Filipiniana News – August 2012
RHYME & REASON
A recent
controversial bill introduced in Parliament is called the “Faster Removal of
Foreign Criminals Act”. If one were to
rely solely on the bill’s title, it seems that only non-Canadians and permanent
residents will be affected by the proposed changes. However, a closer review of the bill’s
contents will reveal that even permanent residents are included in the
definition of “foreign criminals”. If
anything, this bill reminds us that “permanent residence” in Canada is not so
permanent after all.
Canada’s
immigration laws underwent a major overhaul when the Immigration and Refugee
Protection Act (IRPA) was enacted in June 2002.
Nearly ten years hence, several misconceptions still abound regarding
the requirements and guidelines for maintaining one’s permanent resident
status.
When permanent
resident (PR) cards were created, many thought that as long as they possess
valid PR cards, their status as permanent residents will be safe. This is not necessarily true. Conversely, the lack of a valid PR card will
not necessarily negate one’s permanent resident status. As a general rule, permanent residents are
required to meet the residency obligation of 730 days within the last five-year
period to maintain their PR status.
Under IRPA, the
residency obligation may be satisfied in any of the following ways:
1. physical presence in Canada;
2. if outside Canada accompanying a Canadian
citizen spouse or common-law partner or is a child accompanying a parent
3. if outside Canada and employed full-time
by a Canadian business or in the public
service of Canada or a province
4. if an accompanying spouse, common-law
partner or child of a permanent resident who is employed full-time by a
Canadian business or is in the public service of Canada or a province.
Although the
residency requirement has become less stringent than the former
six-months-for-every-year rule, there are other areas where physical presence
may still be important for permanent residents. One of these areas is that of maintaining
provincial health insurance coverage in Ontario which requires physical
presence in Canada for at least 153 days (approximately five months) every
year.
Still, there
are some recurring situations where permanent residents learn too late that
their “permanent resident” status in Canada is not so “permanent” after all.
For instance,
those whose PR cards have expired, who do not satisfy the residency requirement
and are outside of Canada, will have to apply for a travel document from the
nearest Canadian embassy or visa office to be able to return to Canada. For those who have failed to comply with the
residency obligation, this raises a problem as not only will the request for a
travel document be denied, but that the permanent resident status will be
revoked. This revocation of PR status
can be appealed to the Immigration Appeal Division (IAD) of the Immigration and
Refugee Board. Aside from questions of
law and possible denial of natural justice, the IAD also has jurisdiction to
consider humanitarian and compassionate grounds in light of all the
circumstances of the case. However, the
chances of succeeding on appeal will depend on the evidence presented and the
presiding board member’s weighing of all factors involved.
Another matter
that could spell doom for one’s permanent resident status is that of
misrepresentation. If it is found out
that there was any misrepresentation of a material fact made in one’s
application for permanent resident status, this can be used as a ground to
initiate inadmissibility proceedings and may eventually lead to removal from
Canada. Some common examples of
misrepresentation involve falsified marital status or undisclosed criminal
records.
Unfortunately,
even seemingly “minor” criminal offences may mean the end of one’s permanent
resident status in Canada. At present,
IRPA’s definition of “serious criminality” which could render a permanent
resident inadmissible to Canada includes conviction for crimes which carry a
penalty of “at least ten years OR for
which a term of imprisonment of at least six months was imposed”. Thus, even the most mindless criminal acts may
lead to criminal inadmissibility if the crimes involved happen to be punishable
by at least 10 years although the actual sentence imposed is much lighter.

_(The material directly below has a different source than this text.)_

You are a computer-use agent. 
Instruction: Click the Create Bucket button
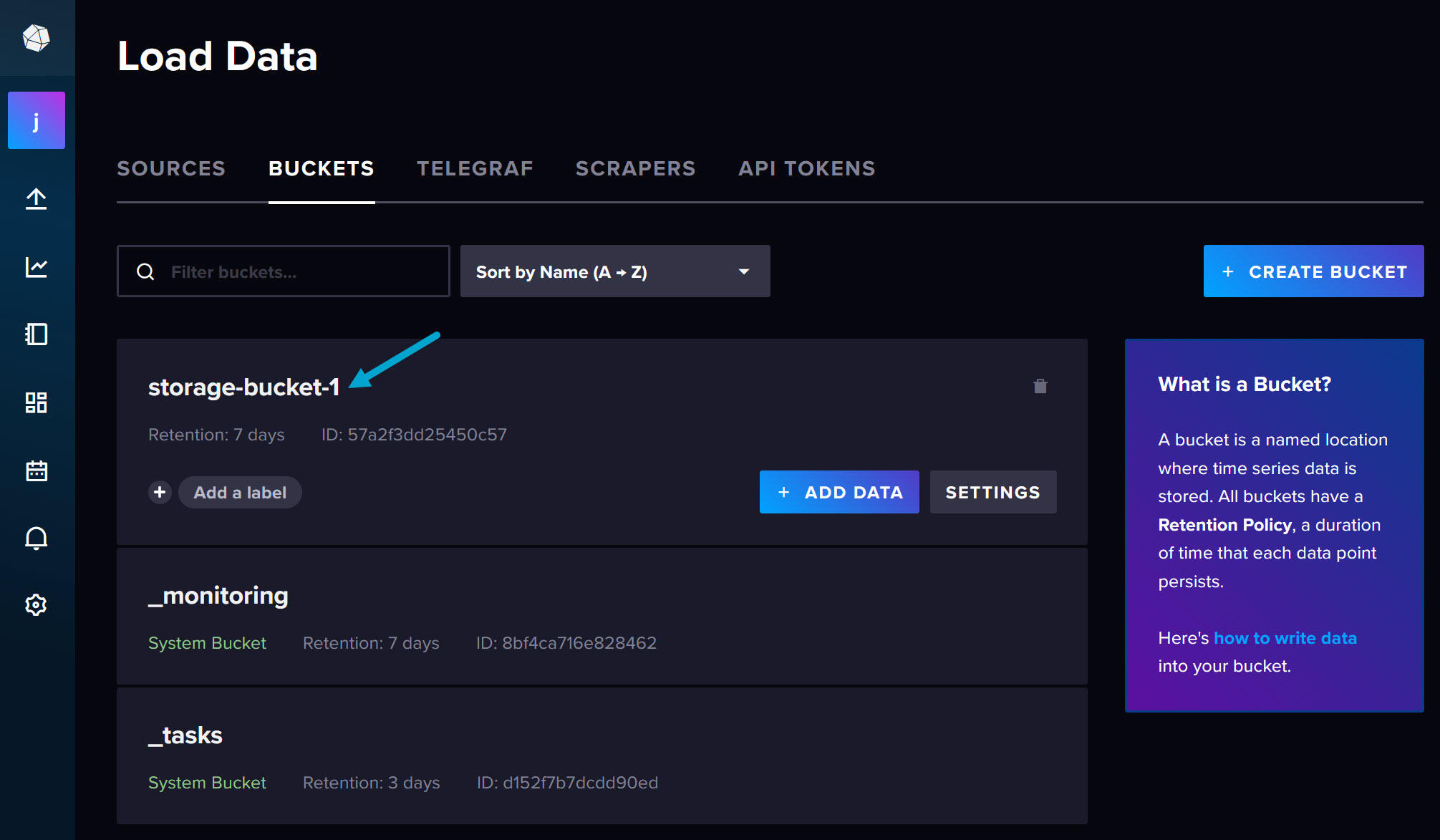click(1313, 271)
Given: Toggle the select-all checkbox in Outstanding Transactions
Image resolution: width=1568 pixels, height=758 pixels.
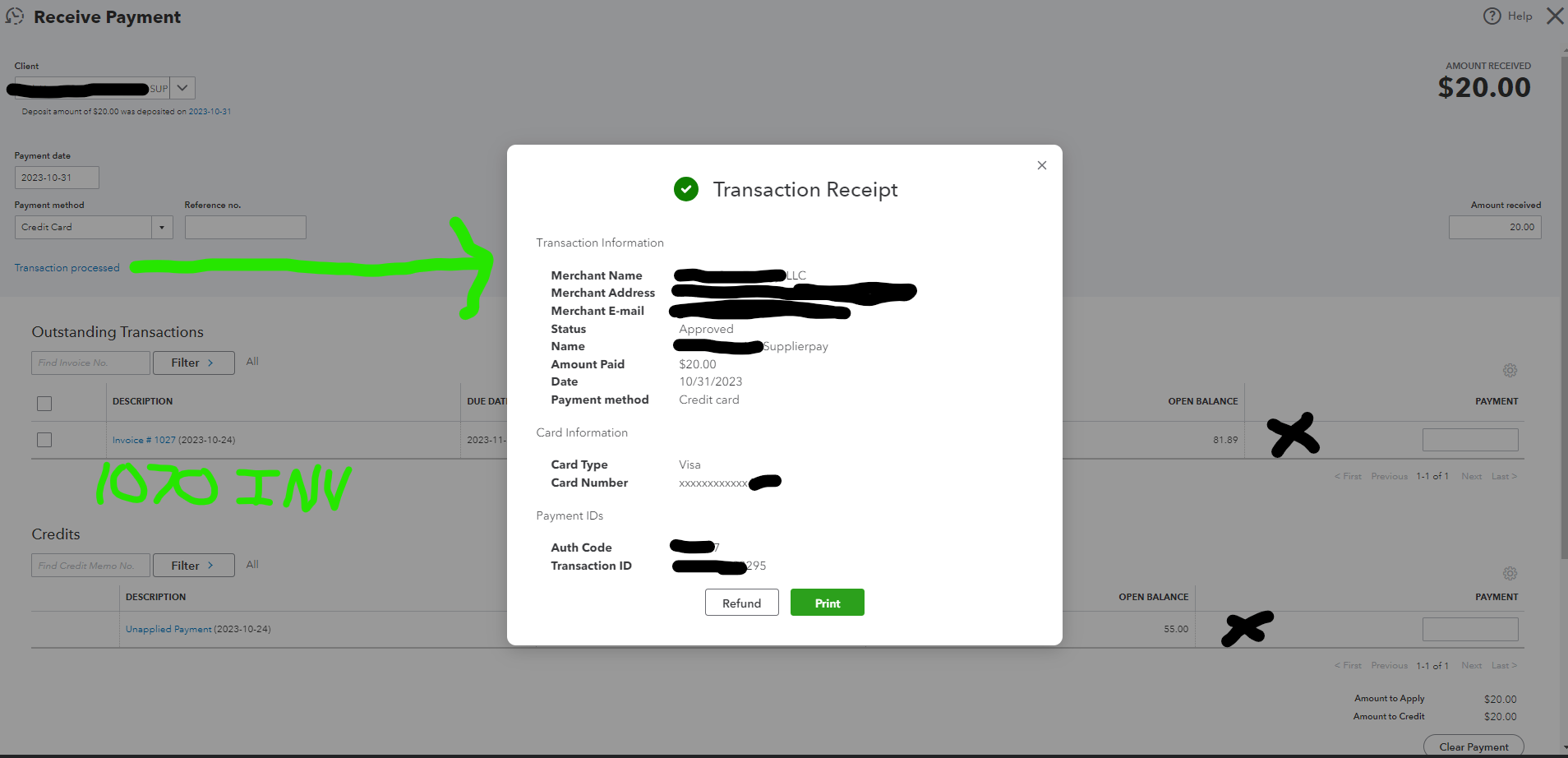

If the “Faster Removal of Foreign Criminals Act “ is passed in its
current form, permanent residents who are convicted of crimes in Canada for
which “a term of imprisonment of at least six months” (currently “two years”
under IRPA) is imposed, will lose their right to appeal their removal order
with the IAD. It is also proposed that
those who are convicted or committed an act outside Canada which is punishable
by a maximum sentence of at least 10 years in Canada, will also lose their
right of appeal with the IAD.
The above
situations are meant to illustrate that permanent residence in Canada is not as
permanent as some might think. Clearly,
the Canadian government may take steps to revoke one’s permanent residency
whenever certain conditions are not met or based on relevant legal or public
policy considerations.
(Please
note that the above information are for legal information purposes only and not
intended to provide specific legal advice.
If you have related concerns, it is strongly advised that you consult
with a legal professional to discuss your particular situation.)